Reference-XML coverage gaps (which files the TalkBank XML format can’t represent) are called out inline in the “Parity oracle” bullet of §Purpose above, permanent exclusions are UD-POS files that postdate the frozen format and @Media-without-timing files E544 blocks at validation, both intentional divergences, not Rust gaps.

Staged features

The emitter reports XmlWriteError::FeatureNotImplemented for CHAT constructs that have a known XML shape but haven’t been wired in yet. With all paired reference-XML goldens passing, any new staged feature that lands will be triggered by a file added to the reference corpus that exercises it.

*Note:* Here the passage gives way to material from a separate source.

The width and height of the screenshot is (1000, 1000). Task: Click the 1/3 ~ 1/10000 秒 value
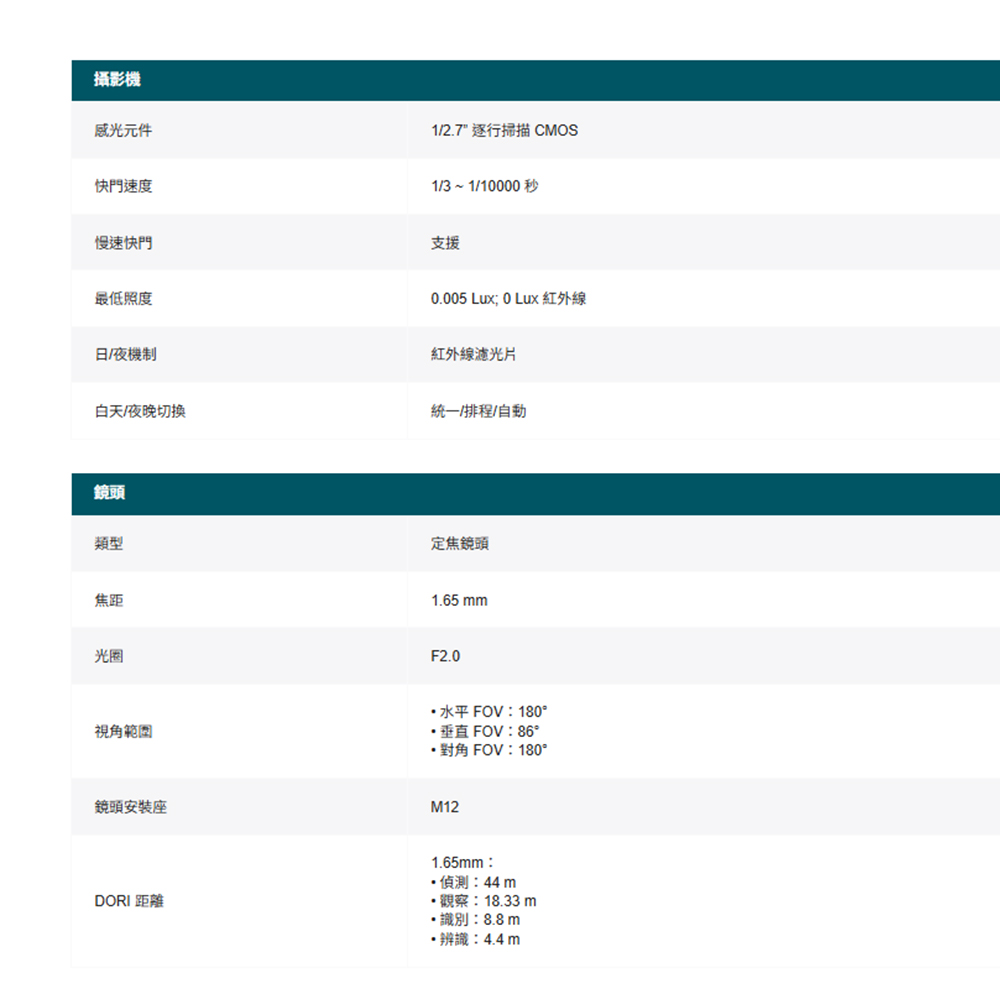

When that happens:

  1. Run cargo nextest run -p talkbank-parser-tests --test xml_golden and read the failure message.
  2. Find the TalkBank XML output for the construct in the paired golden.
  3. Add a match arm in the appropriate submodule (word.rs::emit_scoped_annotation, deptier.rs::emit_side_tier, word.rs::ca_delimiter_label, etc.) with a short comment explaining the mapping.
  4. If the construct changes %mor / %gra cursor accounting, update emit_utterance in root.rs, not individual callers.

Permanently-unsupported tiers (%pho, %mod, %phosyl, %modsyl, %phoaln) use XmlWriteError::PhoneticTierUnsupported and are not staged for future work, Phon’s pivot to CHAT-only interchange removed the downstream need.